The Poles in the seventeenth century By Henryk Krasiński 1843

They have over them chiefs, resembling the chiefs of clans, to whom they render an imperfect obedience. These chiefs sometimes wear an eagle’s plume on their hat, and round their necks a cord, decorated with pieces of gold. The ordinary costume of the Mountaineers is composed of a short tunic of grey cloth, confined at the waist by a leathern belt, to which are attached on the left side a sort of hanger and a small axe, which they are so skilful in hurling, that, at the distance of fifty yards, they infallibly destroy a man or a beast. A large collar* falling over their shoulders, a broad-brimmed straw-hat, tight trousers, and common buskins, are the characteristics of their attire.

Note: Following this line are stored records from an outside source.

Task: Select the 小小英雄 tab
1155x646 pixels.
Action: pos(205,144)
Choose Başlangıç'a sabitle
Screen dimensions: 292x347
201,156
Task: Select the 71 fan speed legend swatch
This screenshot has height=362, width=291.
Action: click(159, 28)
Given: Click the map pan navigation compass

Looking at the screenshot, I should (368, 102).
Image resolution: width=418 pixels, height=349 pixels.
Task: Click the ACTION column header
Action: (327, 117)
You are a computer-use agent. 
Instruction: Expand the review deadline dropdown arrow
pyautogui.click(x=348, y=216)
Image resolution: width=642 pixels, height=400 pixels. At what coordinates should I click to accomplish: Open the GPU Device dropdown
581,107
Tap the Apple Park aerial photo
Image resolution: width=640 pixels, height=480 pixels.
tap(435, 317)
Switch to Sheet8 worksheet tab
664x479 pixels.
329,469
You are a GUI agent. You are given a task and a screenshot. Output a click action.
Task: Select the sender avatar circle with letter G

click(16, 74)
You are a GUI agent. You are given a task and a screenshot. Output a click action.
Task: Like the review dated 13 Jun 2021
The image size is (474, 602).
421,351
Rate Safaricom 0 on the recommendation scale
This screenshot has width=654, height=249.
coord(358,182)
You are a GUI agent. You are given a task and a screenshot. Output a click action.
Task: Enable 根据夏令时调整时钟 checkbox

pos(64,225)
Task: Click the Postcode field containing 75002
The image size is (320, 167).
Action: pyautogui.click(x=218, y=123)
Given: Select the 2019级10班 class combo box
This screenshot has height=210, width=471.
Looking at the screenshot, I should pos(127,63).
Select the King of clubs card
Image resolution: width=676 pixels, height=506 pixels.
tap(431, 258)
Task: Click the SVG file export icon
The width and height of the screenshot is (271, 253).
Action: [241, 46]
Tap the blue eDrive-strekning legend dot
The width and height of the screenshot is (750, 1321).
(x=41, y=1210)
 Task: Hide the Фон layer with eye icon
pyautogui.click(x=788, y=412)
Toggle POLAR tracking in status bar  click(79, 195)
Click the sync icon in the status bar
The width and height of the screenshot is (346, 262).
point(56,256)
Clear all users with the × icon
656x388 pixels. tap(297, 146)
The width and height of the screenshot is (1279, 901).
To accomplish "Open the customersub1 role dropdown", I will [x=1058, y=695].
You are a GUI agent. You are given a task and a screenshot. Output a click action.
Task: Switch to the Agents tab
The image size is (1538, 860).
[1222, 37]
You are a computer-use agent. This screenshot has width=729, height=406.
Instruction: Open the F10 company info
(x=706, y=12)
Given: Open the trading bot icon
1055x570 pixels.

They have a species of dance amongst them, which a stranger can scarcely behold without shuddering. During its continuance, they whirl their axes around the head of their partners, in the most fearful proximity.


Southwest Vatra 2008

The first annual Southwest Vatra took place on the weekend of June 20th. Harnas Dragoslav gave a presentation on the gear and lore of the highland brigand. We will be adding a transcript of this to the site very soon. Below is the offical logo for the event with original artwork by our own Harnas Dragoslav and also a pic of some of the gear that was part of his presentation.

More Dancing

From: On the High Uplands
Sagas, Songs, Tales and Legends of the Carpathians
by Stanislaw Vincenz
Dancing around Dmytryk
pg 120
They danced the festive dance with axes. The old, grey-headed and shaggy-haired delegates danced, the young, curly-headed delegates danced. And as they danced they sang very ancient songs and carols. Only Dmytryk stood in the midst of them, brandishing his axe and striking up the song:

With three little joys and three little gifts,

To which the youngsters replied so boisterously that the ceilings of the imperial palace shook:

God grant thee happiness and health,

Round Dmytryk they whirled with their axes, they raised and flung up their brass axes during the dance, then danced towards the lords with the shining weapons raised, and the white-stockings involuntarily drew closer to their lord, as though they thought to protect him from the sharp edges. Meanwhile the Emperor was delighted. He watched the dancers with interest; he wondered at those dances, as though he were watching the courtship skirmishes of mountain eagles; he marvelled that not once were any of the heavy axes allowed to fall, that not one hurt another or grazed another.